Neurologue, mélomane et homme engagé, Jean-Marie Chamouard est membre de la rédaction de Cult.news. Dans le cadre de notre dossier « Les mots de la campagne », il interroge la notion de ressentiment. Il explique, comment, par-delà les causes économiques et sociales, la crise actuelle pourrait avoir des déterminants psychologiques. Au niveau individuel et collectif.
Oui, j’étais en colère le 9 juin au soir. En colère contre la montée en apparence inexorable de l’extrême droite, contre cette hasardeuse dissolution. Puis vient la question du pourquoi. Pourquoi le peuple français, le peuple des Droits de l’Homme, en est arrivé là ? Pourquoi un tel rejet de l’altérité. Bien sûr, les causes sont multiples, mais un mécanisme psychologique pourrait, pour une part, sous-tendre la situation actuelle : le ressentiment. Il a d’abord été décrit par Nietzsche dans Généalogie de la morale puis récemment par Cynthia Fleury dans Ci-gît l’amer, guérir du ressentiment.
Le ressentiment pourrait être une rumination envahissante nourrie par l’amer, par la rancœur. Il part de causes réelles. Le chômage n’a pas disparu, les fins de mois sont souvent difficiles, les conditions de travail pénibles. Nous sommes traversés par des angoisses justifiées. Deux guerres ont éclaté en moins de deux ans et les conséquences du réchauffement climatique se font chaque jour plus préoccupantes. Les crises s’accumulent, mais les solutions se font attendre.
Tout cela est vrai, mais le ressentiment qui en découle est un poison mental pour l’individu comme pour la société. Il enferme l’être humain dans une impuissance frustrante, nourrit un désir de vengeance imaginaire jamais assouvie, conduit à une résignation, une impossibilité à agir. Cette amertume pousse à la recherche de boucs émissaires et/ou à l’identification à un chef pour tenter de soulager ses propres blessures. Ainsi le ressentiment nourrit le populisme.
Cynthia Fleury, qui est aussi une thérapeute, nous montre un chemin pour en guérir. Chacun est appelé avec ses qualités propres à emprunter cette voie. Elle conduit à dépasser son identité naturelle, à surmonter ses pensées négatives, à renoncer au désir de vengeance, à accepter la différence.

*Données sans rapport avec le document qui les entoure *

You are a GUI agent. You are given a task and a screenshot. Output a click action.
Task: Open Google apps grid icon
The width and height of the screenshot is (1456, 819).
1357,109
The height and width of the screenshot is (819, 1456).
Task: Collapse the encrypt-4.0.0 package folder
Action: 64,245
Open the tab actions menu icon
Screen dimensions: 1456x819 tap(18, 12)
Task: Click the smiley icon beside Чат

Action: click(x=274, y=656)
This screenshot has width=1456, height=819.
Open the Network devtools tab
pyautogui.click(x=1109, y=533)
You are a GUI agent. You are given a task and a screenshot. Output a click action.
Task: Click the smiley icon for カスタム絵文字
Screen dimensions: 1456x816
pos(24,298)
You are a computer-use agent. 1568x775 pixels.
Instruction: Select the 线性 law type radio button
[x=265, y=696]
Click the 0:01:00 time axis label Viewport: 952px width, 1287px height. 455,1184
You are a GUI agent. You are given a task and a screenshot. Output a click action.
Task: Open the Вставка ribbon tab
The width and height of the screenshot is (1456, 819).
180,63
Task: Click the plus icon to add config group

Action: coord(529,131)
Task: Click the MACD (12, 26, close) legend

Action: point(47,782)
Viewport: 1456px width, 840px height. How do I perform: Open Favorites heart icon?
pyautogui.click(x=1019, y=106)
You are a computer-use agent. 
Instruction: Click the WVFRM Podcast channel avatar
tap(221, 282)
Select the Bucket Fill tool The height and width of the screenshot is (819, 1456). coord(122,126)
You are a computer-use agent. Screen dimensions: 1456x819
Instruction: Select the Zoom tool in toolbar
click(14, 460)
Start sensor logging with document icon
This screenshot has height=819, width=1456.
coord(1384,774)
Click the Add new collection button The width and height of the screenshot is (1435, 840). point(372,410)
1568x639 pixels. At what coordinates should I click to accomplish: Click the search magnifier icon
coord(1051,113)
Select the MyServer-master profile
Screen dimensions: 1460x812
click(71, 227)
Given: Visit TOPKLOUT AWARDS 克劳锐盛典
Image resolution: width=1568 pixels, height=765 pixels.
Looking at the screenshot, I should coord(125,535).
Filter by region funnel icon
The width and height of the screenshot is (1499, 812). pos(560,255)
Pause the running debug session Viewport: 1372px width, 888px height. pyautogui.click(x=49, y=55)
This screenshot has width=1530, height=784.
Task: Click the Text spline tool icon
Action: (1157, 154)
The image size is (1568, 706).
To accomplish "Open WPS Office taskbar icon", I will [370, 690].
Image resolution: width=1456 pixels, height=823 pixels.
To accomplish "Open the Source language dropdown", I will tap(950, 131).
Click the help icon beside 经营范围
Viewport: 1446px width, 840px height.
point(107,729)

Mais le ressentiment est aussi un poison collectif. Il faut également agir au niveau social et politique. Alors j’aimerais rêver quelque peu. J’aimerais que les décideurs, les médias, les élus, les politiques cessent de distiller inutilement la peur, les sujets d’inquiétudes réelles sont déjà trop nombreux. J’aimerais qu’ils renoncent à désigner des boucs émissaires, qu’ils tiennent un langage de vérité. Non, la France n’est pas submergée par l’immigration avec, en 2023, un solde migratoire inférieur à 200 000 personnes. Oui, beaucoup de migrants sont diplômés de l’enseignement supérieur, et la France, l’Europe auront besoin d’eux à l’avenir. Il faudrait aussi sortir de l’ambivalence sur des sujets majeurs comme le réchauffement climatique et définir ainsi une vision claire, un plan d’action résolu. Car l’action reste le meilleur antidote à l’angoisse et au ressentiment.
Mais je ne fais peut-être que rêver. Car le ressentiment nous colle à la peau. Comme l’extrême droite. Assurément le chemin sera long, la pente ardue. Mais empruntons-le ensemble.